ŚwiatNowy-stary akt oskarżenia ws. słynnego opozycjonisty

Nowy-stary akt oskarżenia ws. słynnego opozycjonisty

Na procesie białoruskiego obrońcy praw człowieka Alesia Bialackiego prokurator przedstawił nowe zarzuty, dotyczące podobnie jak poprzednie zatajenia dochodów w szczególnie wysokiej kwocie, po czym na wniosek adwokata ogłoszono przerwę do 22 listopada.

16.11.2011 | aktual.: 16.11.2011 13:13

Według nowego aktu oskarżenia, Bialacki miał otrzymywać część dochodów z funduszy przekazywanych na jego konta za granicą przez zagraniczne fundacje. Wcześniej wszystkie fundusze na tych kontach były w akcie oskarżenia ocenione jako osobisty dochód Bialackiego.

Kierowane przez Bialackiego Centrum Praw Człowieka "Wiasna" ocenia, że nowe zarzuty różnią się od poprzednich tylko frazą, mówiącą o tym, że dochody Bialacki otrzymywał "w związku z wykonaniem wcześniej zawartych porozumień". "Wiasna" zauważa, że nie zmienia to grożącej Bialackiemu kary - do siedmiu lat pozbawienia wolności z konfiskatą majątku.

Na poprzedniej rozprawie prokurator zapowiadał istotną zmianę zarzutów wobec Bialackiego. Wówczas obserwatorzy procesu przypuszczali, że nowe zarzuty będą związane z działalnością w imieniu niezarejestrowanej organizacji, jaką jest "Wiasna".

Bialacki został zatrzymany 4 sierpnia. Jego aresztowanie umożliwiło przekazanie przez Polskę i Litwę władzom Białorusi danych o jego kontach bankowych w obu krajach. Podczas procesu Bialacki argumentował, że założył konta na swoje nazwisko jako szef organizacji, która nie ma rejestracji, a więc nie może mieć konta na Białorusi. Mówił też, że przekazywał kwoty z obu kont na działalność w sferze praw człowieka.

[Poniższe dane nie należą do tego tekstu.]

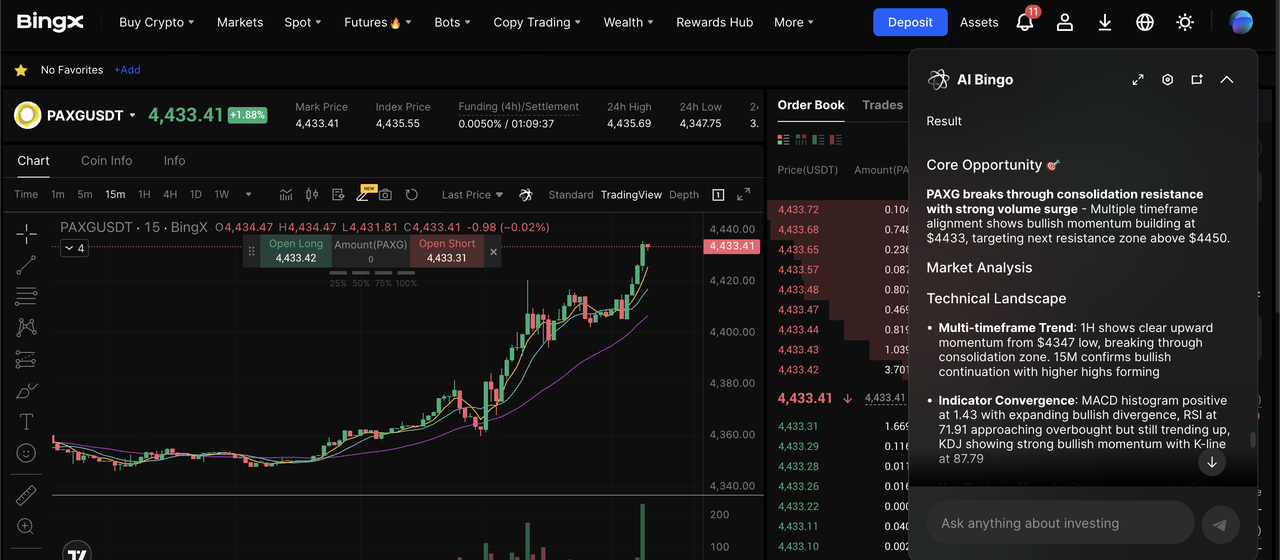Open chart indicators icon
The height and width of the screenshot is (560, 1280).
pyautogui.click(x=286, y=195)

"Wiasna" jest jedną z najbardziej znanych organizacji pozarządowych na Białorusi. Istnieje od 1998 roku, działała jako organizacja społeczna, ale w 2003 roku została zlikwidowana decyzją białoruskiego Sądu Najwyższego z powodu udziału jej działaczy w obserwacji wyborów prezydenckich w 2001 roku. Później działacze próbowali zarejestrować organizację trzykrotnie, za każdym razem spotykali się z odmową.